== STATED GOAL ==
Could you reproduce word for word the lines in the records from the line with "You are a computer-use agent. This" up to and including the line with "pos(174,551)", leaving out the pictures?

== DATA PROVIDED ==
━━━━━━━━━━

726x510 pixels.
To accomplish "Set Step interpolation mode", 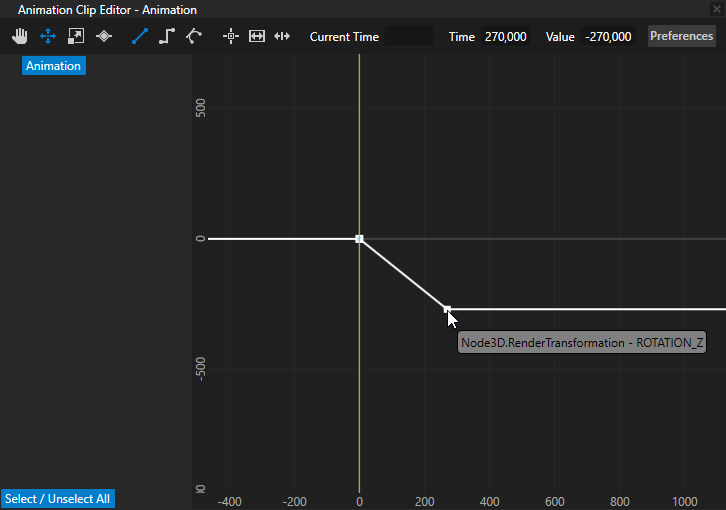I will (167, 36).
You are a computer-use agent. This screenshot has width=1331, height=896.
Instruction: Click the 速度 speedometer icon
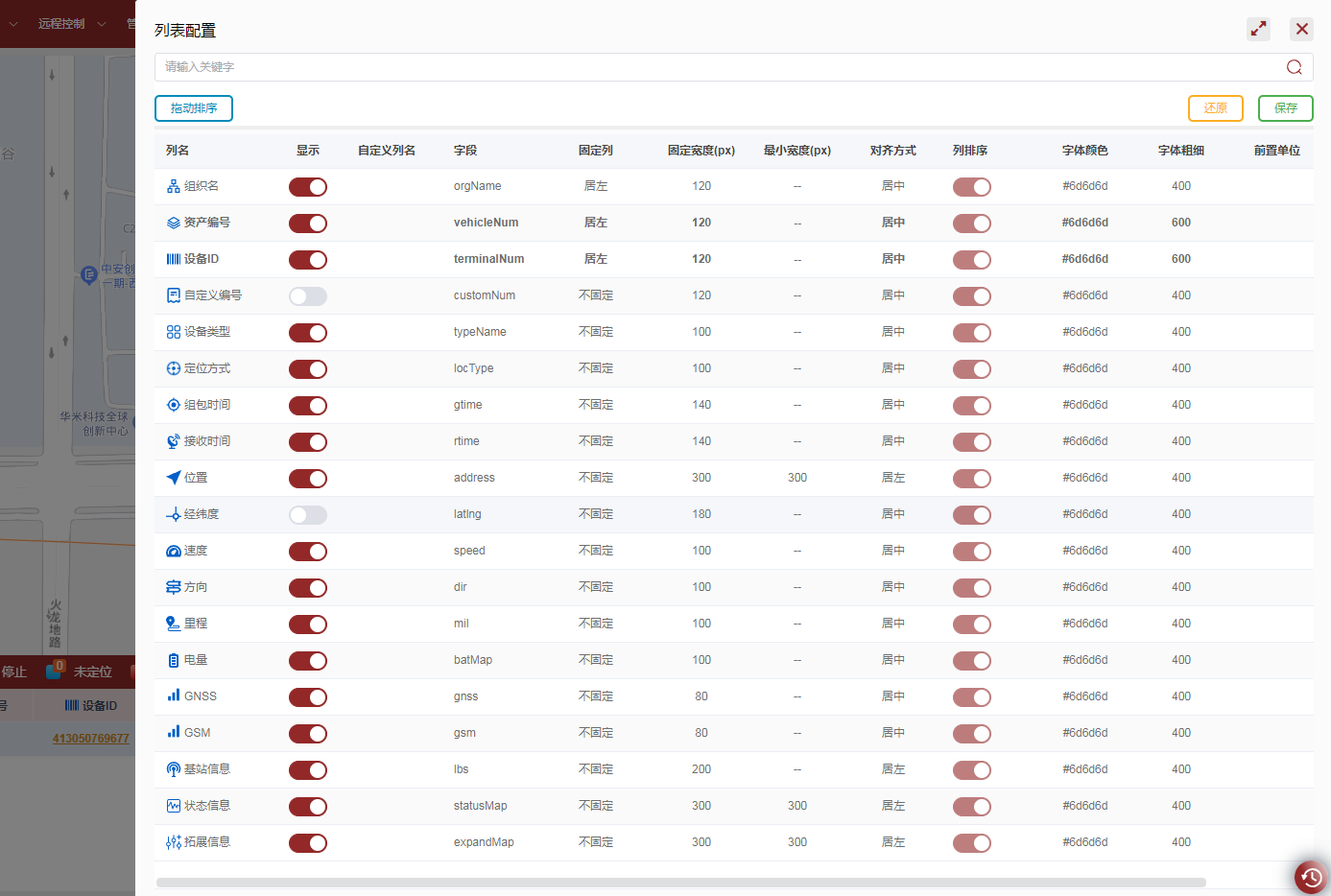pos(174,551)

━━━━━━━━━━

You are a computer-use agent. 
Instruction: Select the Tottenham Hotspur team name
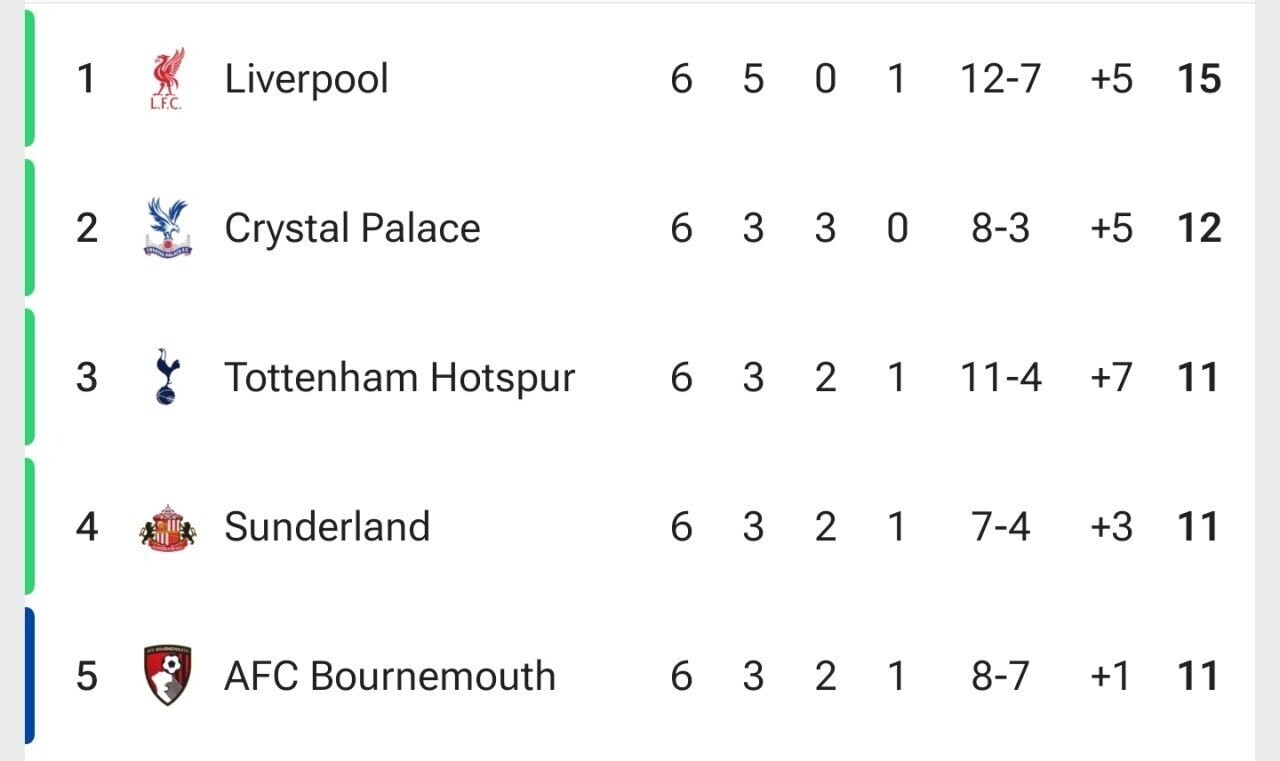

━━━━━━━━━━

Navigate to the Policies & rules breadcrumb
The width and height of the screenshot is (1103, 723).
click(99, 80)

━━━━━━━━━━

== RESPONSE ==
You are a computer-use agent. This screenshot has width=1331, height=896.
Instruction: Click the 速度 speedometer icon
pos(174,551)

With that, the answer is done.